### YOUR INSTRUCTIONS:
Write the entries again exactly, with no line missing.

(Stored data)
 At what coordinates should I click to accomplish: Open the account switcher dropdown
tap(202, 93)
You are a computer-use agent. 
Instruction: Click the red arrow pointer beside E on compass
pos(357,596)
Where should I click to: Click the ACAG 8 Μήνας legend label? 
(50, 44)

### SOLUTION:
 At what coordinates should I click to accomplish: Open the account switcher dropdown
tap(202, 93)
You are a computer-use agent. 
Instruction: Click the red arrow pointer beside E on compass
pos(357,596)
Where should I click to: Click the ACAG 8 Μήνας legend label? 
(50, 44)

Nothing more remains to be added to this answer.